**EXERCISE BRIEF**
Transcribe the data that follows, exactly and in full.

+ + + +

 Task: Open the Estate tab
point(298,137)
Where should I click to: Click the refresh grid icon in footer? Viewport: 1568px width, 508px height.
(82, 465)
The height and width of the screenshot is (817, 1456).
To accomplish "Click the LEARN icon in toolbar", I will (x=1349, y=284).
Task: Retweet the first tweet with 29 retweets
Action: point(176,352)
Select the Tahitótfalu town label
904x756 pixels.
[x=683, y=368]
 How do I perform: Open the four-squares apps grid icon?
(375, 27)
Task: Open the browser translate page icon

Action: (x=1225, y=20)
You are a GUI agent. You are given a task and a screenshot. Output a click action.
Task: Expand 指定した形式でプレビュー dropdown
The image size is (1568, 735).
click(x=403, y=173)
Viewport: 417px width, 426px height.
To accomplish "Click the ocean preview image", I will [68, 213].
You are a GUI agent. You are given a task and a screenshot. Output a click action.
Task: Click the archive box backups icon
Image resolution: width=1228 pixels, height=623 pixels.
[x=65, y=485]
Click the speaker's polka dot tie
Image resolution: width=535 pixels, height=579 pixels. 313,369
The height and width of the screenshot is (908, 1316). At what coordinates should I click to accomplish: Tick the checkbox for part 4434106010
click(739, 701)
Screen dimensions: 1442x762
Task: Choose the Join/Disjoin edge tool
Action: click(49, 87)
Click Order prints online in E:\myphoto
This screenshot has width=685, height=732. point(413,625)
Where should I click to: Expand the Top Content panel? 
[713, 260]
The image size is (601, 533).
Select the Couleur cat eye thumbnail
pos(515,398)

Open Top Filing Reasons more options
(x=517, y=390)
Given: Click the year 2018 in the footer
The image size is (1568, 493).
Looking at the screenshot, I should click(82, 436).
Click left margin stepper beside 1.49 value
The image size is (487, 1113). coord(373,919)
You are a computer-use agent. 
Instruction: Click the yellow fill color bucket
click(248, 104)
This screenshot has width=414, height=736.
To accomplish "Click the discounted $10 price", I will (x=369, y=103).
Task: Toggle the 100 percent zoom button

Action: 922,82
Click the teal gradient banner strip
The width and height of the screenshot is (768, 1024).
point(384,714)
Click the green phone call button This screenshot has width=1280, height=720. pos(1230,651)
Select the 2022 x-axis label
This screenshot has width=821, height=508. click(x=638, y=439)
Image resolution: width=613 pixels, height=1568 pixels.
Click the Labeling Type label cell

+ + + +

**EXPECTED OUTPUT**
 Task: Open the Estate tab
point(298,137)
Where should I click to: Click the refresh grid icon in footer? Viewport: 1568px width, 508px height.
(82, 465)
The height and width of the screenshot is (817, 1456).
To accomplish "Click the LEARN icon in toolbar", I will (x=1349, y=284).
Task: Retweet the first tweet with 29 retweets
Action: point(176,352)
Select the Tahitótfalu town label
904x756 pixels.
[x=683, y=368]
 How do I perform: Open the four-squares apps grid icon?
(375, 27)
Task: Open the browser translate page icon

Action: (x=1225, y=20)
You are a GUI agent. You are given a task and a screenshot. Output a click action.
Task: Expand 指定した形式でプレビュー dropdown
The image size is (1568, 735).
click(x=403, y=173)
Viewport: 417px width, 426px height.
To accomplish "Click the ocean preview image", I will [68, 213].
You are a GUI agent. You are given a task and a screenshot. Output a click action.
Task: Click the archive box backups icon
Image resolution: width=1228 pixels, height=623 pixels.
[x=65, y=485]
Click the speaker's polka dot tie
Image resolution: width=535 pixels, height=579 pixels. 313,369
The height and width of the screenshot is (908, 1316). At what coordinates should I click to accomplish: Tick the checkbox for part 4434106010
click(739, 701)
Screen dimensions: 1442x762
Task: Choose the Join/Disjoin edge tool
Action: click(49, 87)
Click Order prints online in E:\myphoto
This screenshot has width=685, height=732. point(413,625)
Where should I click to: Expand the Top Content panel? 
[713, 260]
The image size is (601, 533).
Select the Couleur cat eye thumbnail
pos(515,398)

Open Top Filing Reasons more options
(x=517, y=390)
Given: Click the year 2018 in the footer
The image size is (1568, 493).
Looking at the screenshot, I should click(82, 436).
Click left margin stepper beside 1.49 value
The image size is (487, 1113). coord(373,919)
You are a computer-use agent. 
Instruction: Click the yellow fill color bucket
click(248, 104)
This screenshot has width=414, height=736.
To accomplish "Click the discounted $10 price", I will (x=369, y=103).
Task: Toggle the 100 percent zoom button

Action: 922,82
Click the teal gradient banner strip
The width and height of the screenshot is (768, 1024).
point(384,714)
Click the green phone call button This screenshot has width=1280, height=720. pos(1230,651)
Select the 2022 x-axis label
This screenshot has width=821, height=508. click(x=638, y=439)
Image resolution: width=613 pixels, height=1568 pixels.
Click the Labeling Type label cell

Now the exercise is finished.